Je mehr Zeit ein Mensch am Strand verbracht hat, desto besser sind seine Chancen, den “schwarzen” Hautkrebs (Melanom) zu überleben. Mit diesem Befund einer Langzeitstudie bestätigen jetzt italienische Forscher vom Cancer Prevention Centre des piemontesischen Krebsregisters frühere Ergebnisse ihrer amerikanischen Kollegen.

Die waren in verschiedenen Studien der vergangenen Jahre auf das Paradox gestoßen, dass übermäßiger Sonnengenuss zwar einerseits möglicherweise zur Entstehung von Melanomen beiträgt, dass aber andererseits ganz offensichtlich mehr Sonne auch deutlich höhere Heilungschancen beim schwarzen Hautkrebs bedeutet.

Die italienischen Forscher beobachteten 260 Hautkrebspatienten über viele Jahre hinweg und fragten nach ihren Lebensgewohnheiten und dem Aufenthalt an der Sonne in der Zeit vor der Krebsdiagnose. Patienten, die häufig an der Sonne waren hatten eine fast doppelt so große Chance, den Hautkrebs zu überleben wie Probanden, die weniger in die Sonne gegangen waren.

So stieg zum Beispiel die Überlebenschance mit der Anzahl der Wochen, die diese Menschen in ihrem Leben am Strand verbrachten.

Insgesamt ist trotz steigender Erkrankungszahlen die Zahl und die Rate der Sterbefälle an “schwarzem Hautkrebs” in den westlichen Ländern seit den 70ger jahren des vergangenen Jahrhunderts zunächst in etwa gleich geblieben und in den letzten Jahren fast überall zurückgegangen.

Studie: Stefano Rossoa et al., Sun exposure prior to diagnosis is associated with improved survival in melanoma patients: Results from a long-term follow-up study of Italian patients, European Journal of Cancer, vorab online 10 April 2008. doi:10.1016/j.ejca.2008.03.009

Im “Vitamin D-Winter” leiden auch die Menschen im fernen Australien mehrheitlich unter akutem Vitamin D-Mangel. Mit dieser Warnung wandte sich eine Forschergruppe um Dr. Ingrid van der Mei in Tasmanien an die australische Öffentlichkeit.

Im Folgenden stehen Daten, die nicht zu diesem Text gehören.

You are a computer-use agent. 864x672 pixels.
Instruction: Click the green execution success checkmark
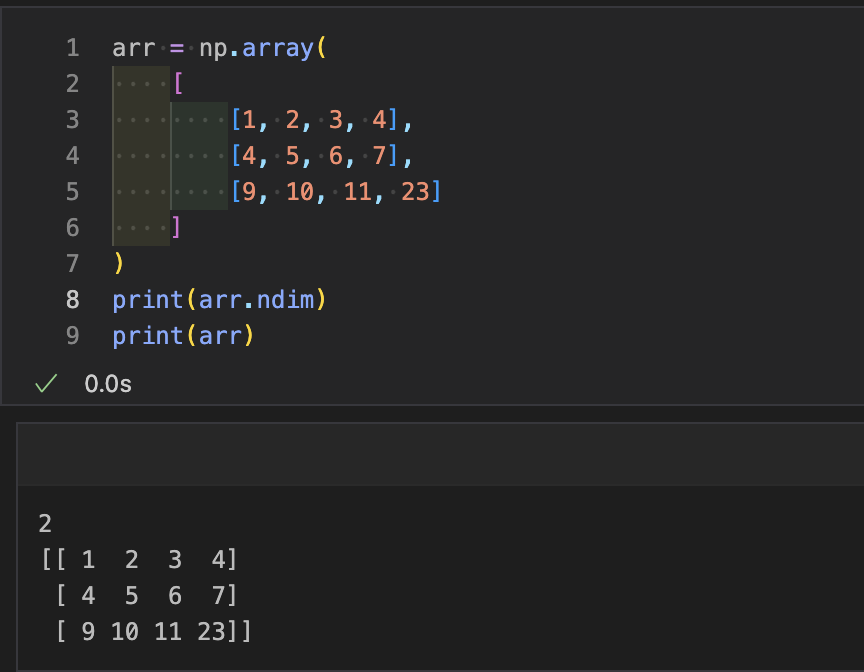point(42,384)
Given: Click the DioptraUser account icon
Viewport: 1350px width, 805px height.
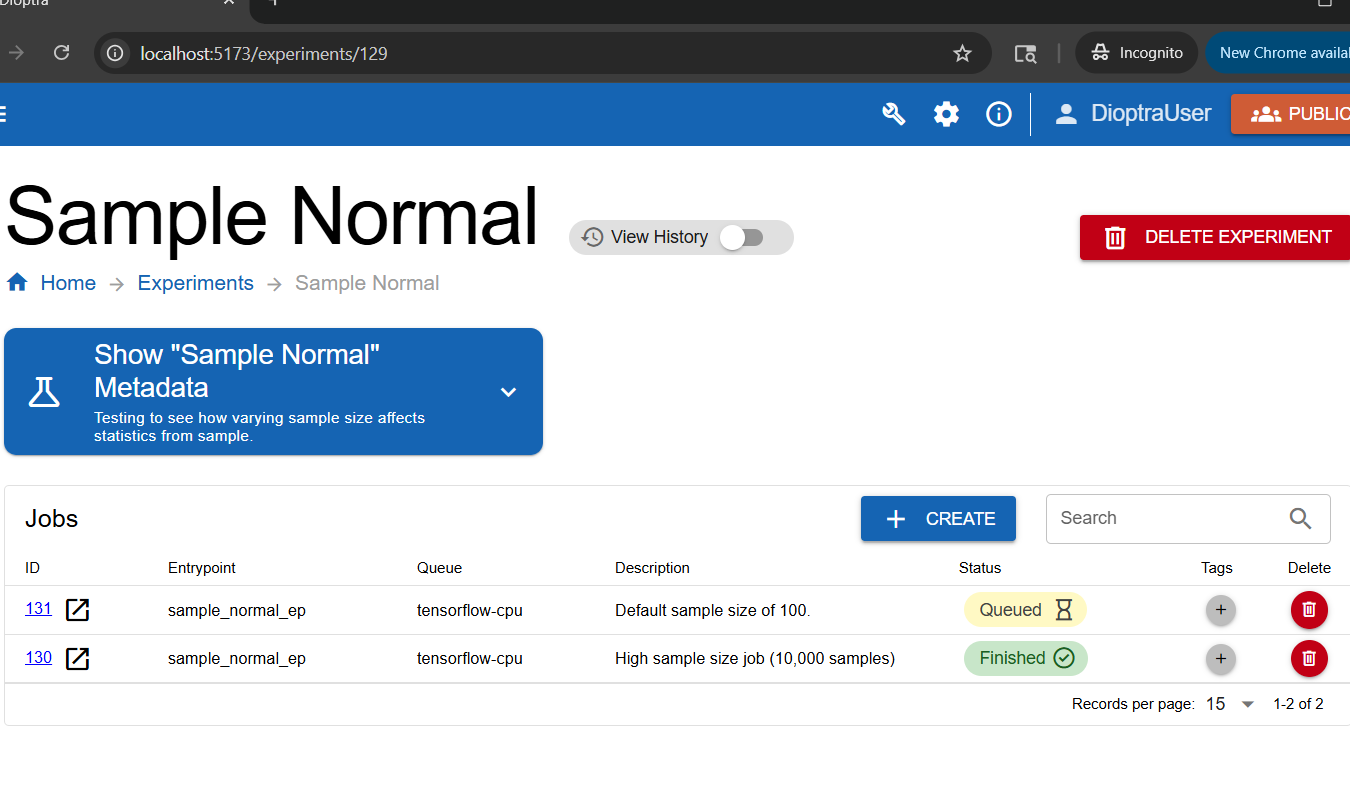Looking at the screenshot, I should coord(1066,113).
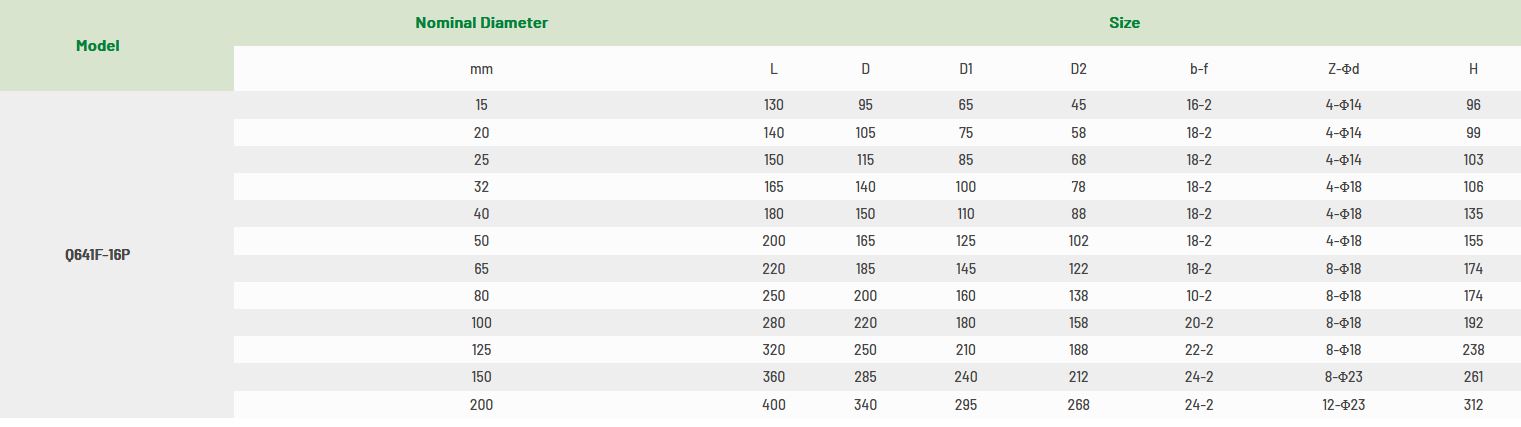Select the b-f column subheader
Viewport: 1521px width, 427px height.
(1199, 69)
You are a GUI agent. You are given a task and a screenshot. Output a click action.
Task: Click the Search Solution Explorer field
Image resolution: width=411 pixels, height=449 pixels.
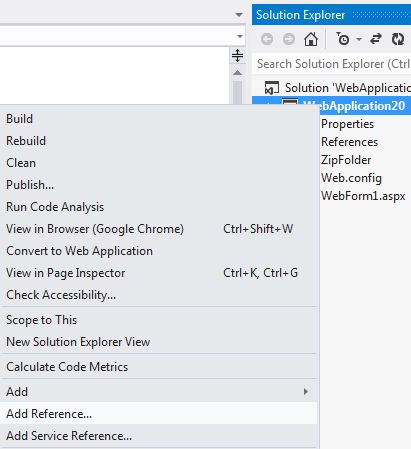pos(331,64)
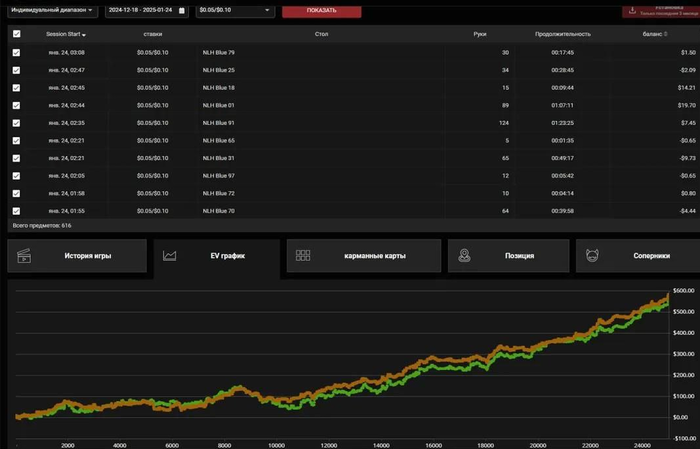Open the Индивидуальный диапазон dropdown

tap(53, 10)
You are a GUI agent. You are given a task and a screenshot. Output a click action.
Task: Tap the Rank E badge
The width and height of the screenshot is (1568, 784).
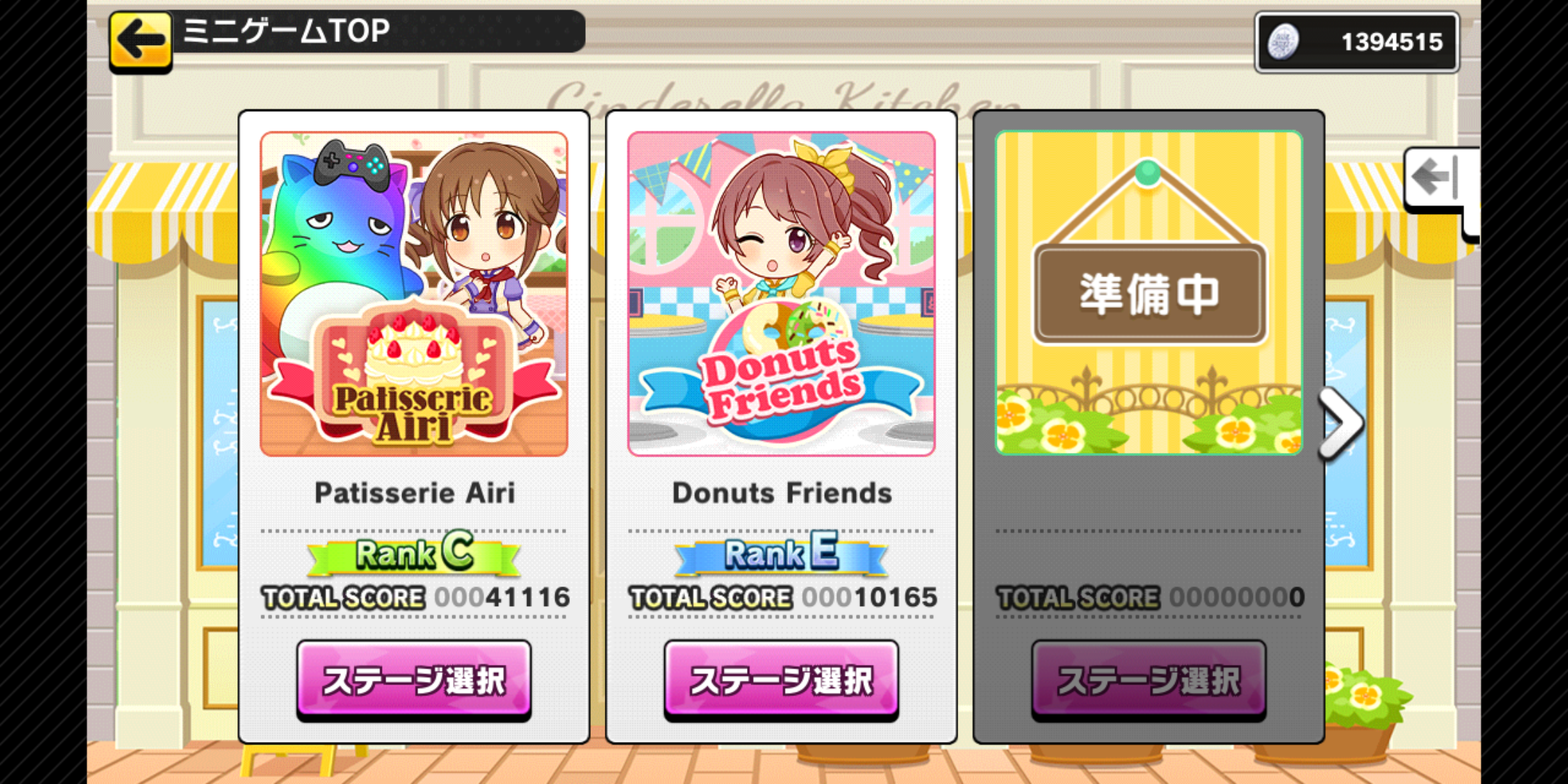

Wir haben drei Kommunen auf unterschiedlichen Breitengraden untersucht und fanden heraus, dass selbst im typischerweise sehr sonnigen Queenland im Winter und Frühjahr mehr als 40 Prozent der Bevölkerung unter Vitamin D-Mangel litt“, so Dr. van der Mei. Als Grund nannte sie neben falscher Ernährung vor allem unzureichende Sonnenexposition.

Die derzeitig gültigen Richtlinien für den Aufenthalt an der Sonne sind nicht geeignet, Vitamin D-Mangel völlig zu verhindern. Wir sind zu dem Schluss gekommen, dass diese Richtlinien geändert werden sollten...”.

Die Canadian Cancer Society hatte bereits vor einiger Zeit ihre Empfehlungen entsprechend geändert und die “Schwester-Organisation” American Cancer Society, die noch immer zögert, aufgefordert, eine umfassende klinische Studie mit zu veranlassen, um jeden Zweifel zu beseitigen.

Dass auch die US-Krebsgesellschaft in Kürze reagieren wird zeigt ein Statement vor wenigen Tagen: “Nahrungsergänzung und vernünftiger Aufenthalt an der Sonne sind die empfohlenen Methoden für die ausreichende Vitamin D-Versorgung.”

Deutsche Gesundheitsorganisationen wie die Deutsche Krebshilfe oder der Dermatologenverband weigern sich nach wie vor beharrlich, die internationale Forschung – nicht nur die inzwischen hunderte epidemologischer sondern auch die fallkontrollierten Studien auf der Basis von Zufallsauswahl – zur Kenntnis zu nehmen, um ihre jahrelange Polemik gegen Sonne und Solarium nicht zu diskreditieren. Dass aufgrund dieser Haltung unter Umständen tausende von Krebstoten in Kauf genommen werden, scheint dabei keine Rolle zu spielen.